Horror Logic: The Extended Warranty
The film’s rules around the camera are the closest it ever gets to something interesting. The entity behaves “like a photograph” and is sensitive to heat. Damage the photo, damage the person. Burn the photo, burn the person. Stab the photo, stab the person. It’s actually a fun mechanic that could’ve made for some twisted, clever set pieces.
Instead, we get Devin accidentally lighting Mina’s arm on fire via group photo, a brief hospital trip, and then back to standard “monster appears, people die” business. The movie treats its one creative idea like it’s scared to fully commit to it, which is ironic for something about permanent images.

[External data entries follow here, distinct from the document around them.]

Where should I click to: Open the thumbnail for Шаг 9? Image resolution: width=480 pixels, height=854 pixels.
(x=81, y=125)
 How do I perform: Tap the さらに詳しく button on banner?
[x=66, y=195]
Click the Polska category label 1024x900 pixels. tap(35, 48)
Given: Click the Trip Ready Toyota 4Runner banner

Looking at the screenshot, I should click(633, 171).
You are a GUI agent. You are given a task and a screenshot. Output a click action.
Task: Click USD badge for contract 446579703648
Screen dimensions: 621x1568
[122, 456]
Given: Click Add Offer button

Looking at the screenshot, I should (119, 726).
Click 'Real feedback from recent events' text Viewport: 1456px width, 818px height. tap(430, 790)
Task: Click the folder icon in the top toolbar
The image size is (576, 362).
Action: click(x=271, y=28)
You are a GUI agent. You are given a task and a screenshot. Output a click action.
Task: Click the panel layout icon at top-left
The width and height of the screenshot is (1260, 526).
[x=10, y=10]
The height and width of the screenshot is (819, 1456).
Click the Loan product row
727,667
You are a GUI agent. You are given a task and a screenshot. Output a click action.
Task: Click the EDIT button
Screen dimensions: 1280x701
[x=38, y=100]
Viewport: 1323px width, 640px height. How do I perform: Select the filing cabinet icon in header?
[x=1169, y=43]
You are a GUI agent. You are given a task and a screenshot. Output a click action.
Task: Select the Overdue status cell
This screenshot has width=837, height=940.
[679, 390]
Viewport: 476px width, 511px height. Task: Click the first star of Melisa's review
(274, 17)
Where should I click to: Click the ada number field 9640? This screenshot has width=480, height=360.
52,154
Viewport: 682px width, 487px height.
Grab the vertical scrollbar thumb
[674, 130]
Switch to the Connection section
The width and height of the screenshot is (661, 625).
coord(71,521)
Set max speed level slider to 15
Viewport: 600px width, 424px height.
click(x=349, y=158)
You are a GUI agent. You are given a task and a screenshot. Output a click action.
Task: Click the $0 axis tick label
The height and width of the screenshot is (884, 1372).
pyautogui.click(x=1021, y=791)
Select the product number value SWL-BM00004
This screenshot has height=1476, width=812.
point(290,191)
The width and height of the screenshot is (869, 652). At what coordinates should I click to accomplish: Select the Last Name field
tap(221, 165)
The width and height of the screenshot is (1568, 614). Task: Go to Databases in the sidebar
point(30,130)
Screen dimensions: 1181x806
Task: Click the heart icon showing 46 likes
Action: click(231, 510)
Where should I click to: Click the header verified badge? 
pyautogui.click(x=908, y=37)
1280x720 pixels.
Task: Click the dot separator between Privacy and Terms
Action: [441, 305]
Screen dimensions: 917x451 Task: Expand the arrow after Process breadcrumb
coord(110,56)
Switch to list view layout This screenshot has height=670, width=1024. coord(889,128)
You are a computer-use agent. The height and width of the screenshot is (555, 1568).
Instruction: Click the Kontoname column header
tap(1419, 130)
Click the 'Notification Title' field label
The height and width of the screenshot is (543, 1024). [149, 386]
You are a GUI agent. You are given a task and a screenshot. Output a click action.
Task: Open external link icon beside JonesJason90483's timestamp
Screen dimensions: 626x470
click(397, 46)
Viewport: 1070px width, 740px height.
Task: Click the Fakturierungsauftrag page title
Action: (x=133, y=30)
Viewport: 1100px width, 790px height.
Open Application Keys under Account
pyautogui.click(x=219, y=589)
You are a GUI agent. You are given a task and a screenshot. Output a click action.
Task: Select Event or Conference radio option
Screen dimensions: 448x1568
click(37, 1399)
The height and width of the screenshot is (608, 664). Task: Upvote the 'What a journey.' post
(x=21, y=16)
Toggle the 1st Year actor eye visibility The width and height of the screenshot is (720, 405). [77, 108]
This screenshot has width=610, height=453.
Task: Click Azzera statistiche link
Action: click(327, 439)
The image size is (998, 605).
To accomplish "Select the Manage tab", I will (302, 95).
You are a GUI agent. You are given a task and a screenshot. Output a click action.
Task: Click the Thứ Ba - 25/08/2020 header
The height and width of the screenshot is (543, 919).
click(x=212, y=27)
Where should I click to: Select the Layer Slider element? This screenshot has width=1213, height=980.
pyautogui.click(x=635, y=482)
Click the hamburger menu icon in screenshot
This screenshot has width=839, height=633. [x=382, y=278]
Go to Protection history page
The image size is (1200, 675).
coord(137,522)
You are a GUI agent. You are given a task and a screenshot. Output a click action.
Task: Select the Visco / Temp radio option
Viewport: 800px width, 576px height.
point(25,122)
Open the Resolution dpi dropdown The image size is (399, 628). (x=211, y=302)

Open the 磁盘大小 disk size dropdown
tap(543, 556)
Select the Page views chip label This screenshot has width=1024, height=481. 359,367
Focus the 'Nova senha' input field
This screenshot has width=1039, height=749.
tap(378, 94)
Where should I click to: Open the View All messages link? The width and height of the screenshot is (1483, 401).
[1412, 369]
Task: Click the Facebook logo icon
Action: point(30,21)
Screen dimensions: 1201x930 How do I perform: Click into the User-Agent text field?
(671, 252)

When Bird tries to destroy the camera, it obviously doesn’t work, because then we wouldn’t get 80 more minutes of people doing everything except the sensible thing: leave it in a lead box at the bottom of a volcano.
Plot Twist: It’s Trauma, But Also Still Dumb
After a few deaths and some screaming, Bird does what any modern teen would do: research. She and her crush Connor go digging and discover that the camera belonged to Roland Joseph Sable, a former photography teacher accused of torturing and killing students while snapping creepy shots of them. You know, the kind of scandal schools definitely don’t scrub from public memory instantly.
They visit Roland’s widow, Lena, who delivers backstory in the “mysterious old lady exposition dump” style. She claims the camera truly belonged to their daughter, Rebecca Jane Sable, who was “slow,” loved the camera, and was cruelly bullied by four classmates who stole it and humiliated her. Rebecca killed herself, daddy snapped, abducted and murdered the bullies, but one escaped.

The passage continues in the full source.